[Saved data entries]
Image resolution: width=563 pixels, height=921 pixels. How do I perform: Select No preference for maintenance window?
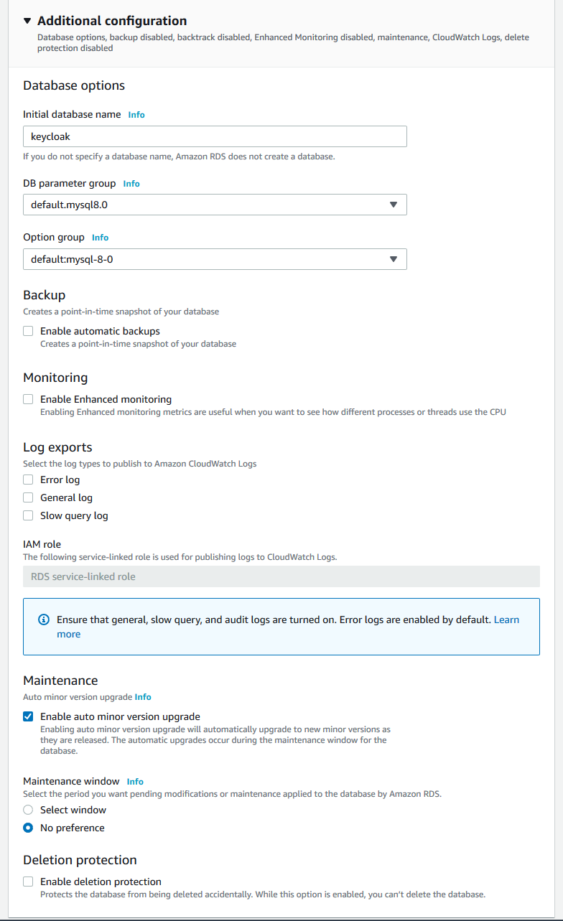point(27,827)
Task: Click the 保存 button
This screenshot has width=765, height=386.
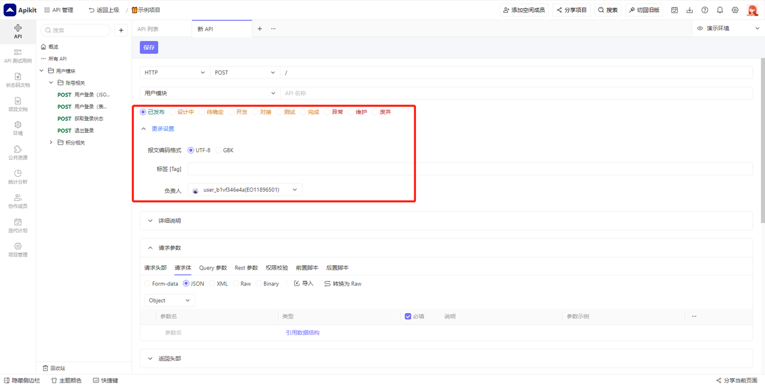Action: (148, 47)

Exercise prompt: Quote all the lines above exactly as given. Do not include the pictures.

Answer to the problem:
Image resolution: width=563 pixels, height=921 pixels. How do I perform: Select No preference for maintenance window?
point(27,827)
Task: Click the 保存 button
This screenshot has width=765, height=386.
Action: (148, 47)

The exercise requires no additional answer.